Line-at-a-time addressed display and drive method

Abstract

A display device having a set of non-pixel-selective electrodes (1a, 1b) and a set of pixel-selective electrodes (2a, 2b, 2c), so that pixels (15) are defined by intersections of said electrodes. The display further comprises means (3, 4a, 4b, 5, 6, 7) for applying an amplitude modulated (AM) signal to a non-pixel-selective electrode (1a, 1b), and means (10a, 10b, 11, 13) for applying a pulse width modulated (PWM) signal to a pixel-selective electrode (2a, 2b, 2c). The voltage difference between the electrodes defines the light intensity which can be emitted, and the available intensity varies in time according to the AM signal. The width of the pulse on the pixel-selective electrode represents the duration of light emission, and thus the gray level of the corresponding pixel. The combination of the two generates an exponentially distributed emitted light intensity, enabling gamma correction.

Description

The present invention relates to display devices comprising a set of non-pixel-selective electrodes, and a set of pixel-selective electrodes, pixels being defined by intersections of said electrodes. The invention also relates to a method for driving such a display.

In displays of the above kind each “non-pixel-selective” electrode is connected to several pixels, typically an entire line (or row) of pixels, while the “pixel-selective” electrodes intersect the non-pixel-selective electrodes and thus can select one of the pixels in the line. Such displays are generally referred to as being addressed “line-at-a-time” or “row-at-a-time”.

An example of displays of the above kind are field emission displays (FED). For such displays, known driving methods can be categorized as pulse width modulation (PWM) and pulse amplitude modulation (PAM).

With pulse width modulation, the pixels are selected one row at a time by applying a positive voltage pulse to that row. The length of this pulse is equal for all rows and often equal to the line time. During the positive pulse on the row electrodes, a negative pulse is applied to all column electrodes. The widths of these pulses represent the gray levels of the corresponding pixels. The advantage of pulse width modulation is that it is relatively easy and cheap to implement. However, it is impossible to implement full range gamma correction with pure pulse width modulation, since this would require pulse width's in the order of nano seconds, which is physically impossible.

> [Exercise set]
• a. In the display patent text, why can't full range gamma correction be implemented with pure pulse width modulation?
• b. In the display patent text, what are all the reference numerals given for the means that apply the amplitude modulated signal to a non-pixel-selective electrode?
• c. Could you pick up the display patent text after its last sentence and keep writing it?

> [Dataset section]

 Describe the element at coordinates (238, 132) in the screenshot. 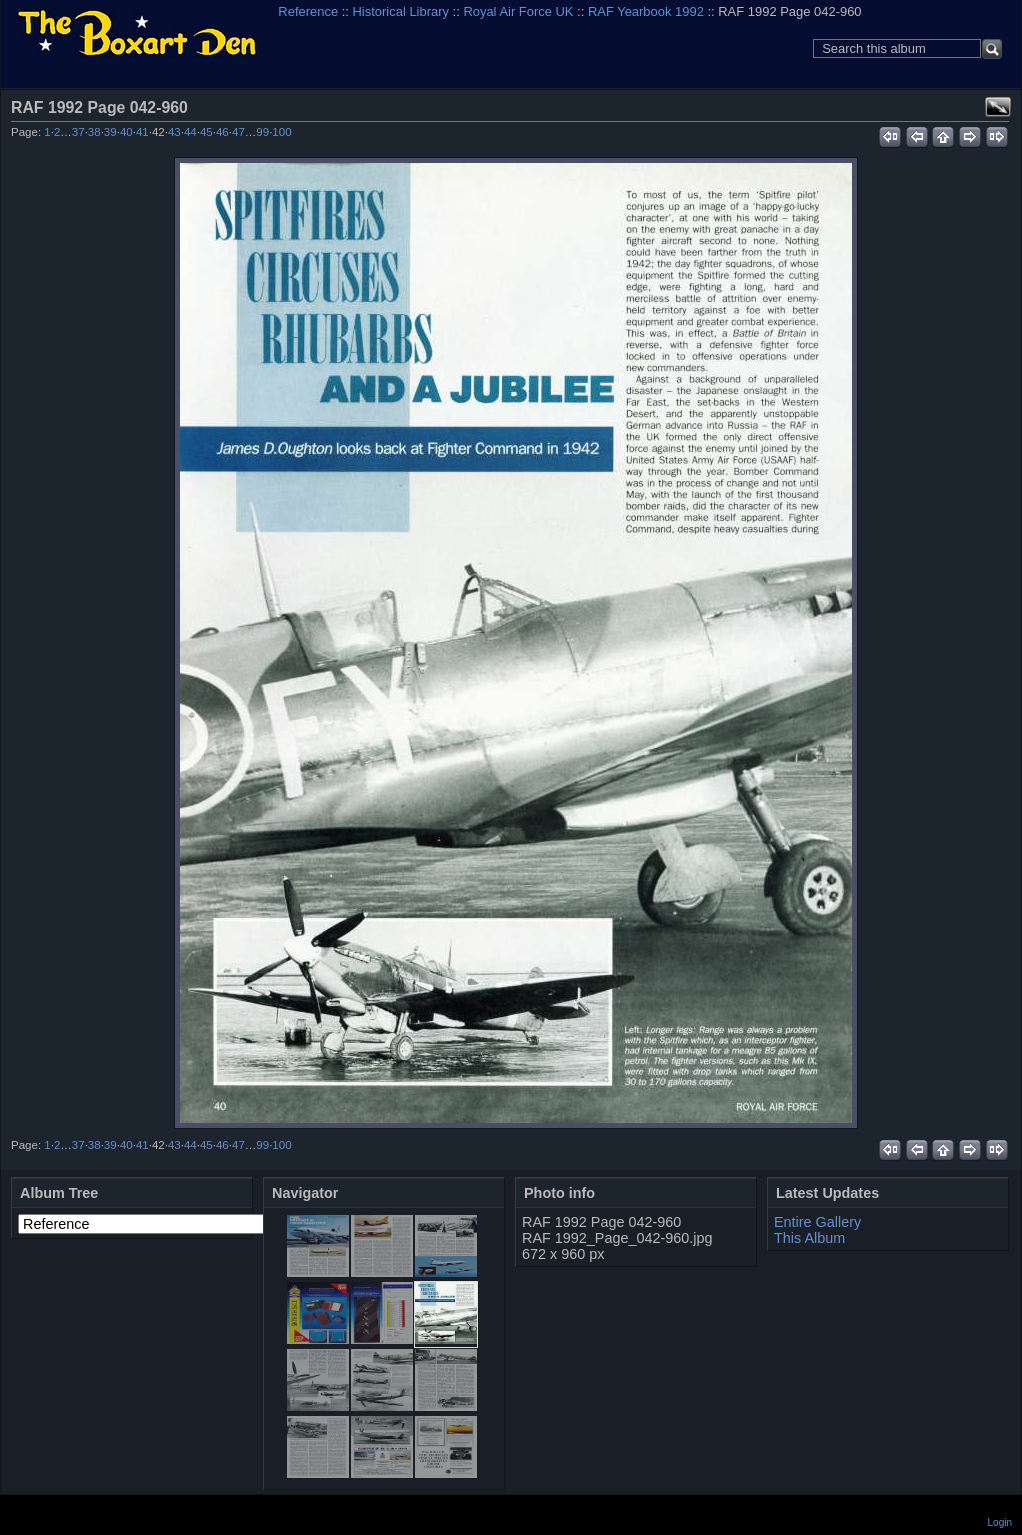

> [Outputs in order]
• a. It would require pulse widths on the order of nanoseconds, which is physically impossible.

• b. 3, 4a, 4b, 5, 6, 7

• c.
With pulse amplitude modulation, the rows are selected in a similar way as with pulse width modulation. However, at the column electrodes, pulses of fixed width are applied. Now the amplitudes of the pulses are modulated to produce different gray levels. In this way, the IV-characteristic of the emitters, which is close to a gamma curve, is used, so that gamma correction is easy to implement. However, pure pulse amplitude modulation requires a digital to analog converter for each column, which is expensive.

An improved modulation technique was disclosed in U.S. Pat. No. 5,701,134. According to this technique, the pulse on the column electrodes has a predetermined amplitude modulated shape (e.g. a descending function), and is then pulse width modulated. This combination of pulse width modulation and amplitude modulation on the column electrodes makes it possible to achieve gamma correction, while only requiring one D/A-converter.

However, the technique described in U.S. Pat. No. 5,701,134 requires applying the truncated amplitude modulated signal to all columns. Therefore, the capacitance of the entire display will have to be driven by the signal generator, at least during the first part of the line time (before any pulses have been truncated).

It is an object of the present invention to provide an improved way to combine pulse width modulation and amplitude modulation of a line-at-a-time addressed display, overcoming the problems mentioned above.

This object is achieved by a display device of the kind mentioned in the introductory paragraph, further comprising means for applying an amplitude modulated (AM) signal to a non-pixel-selective electrode, and means for applying a pulse width modulated (PWM) signal to a pixel-selective electrode.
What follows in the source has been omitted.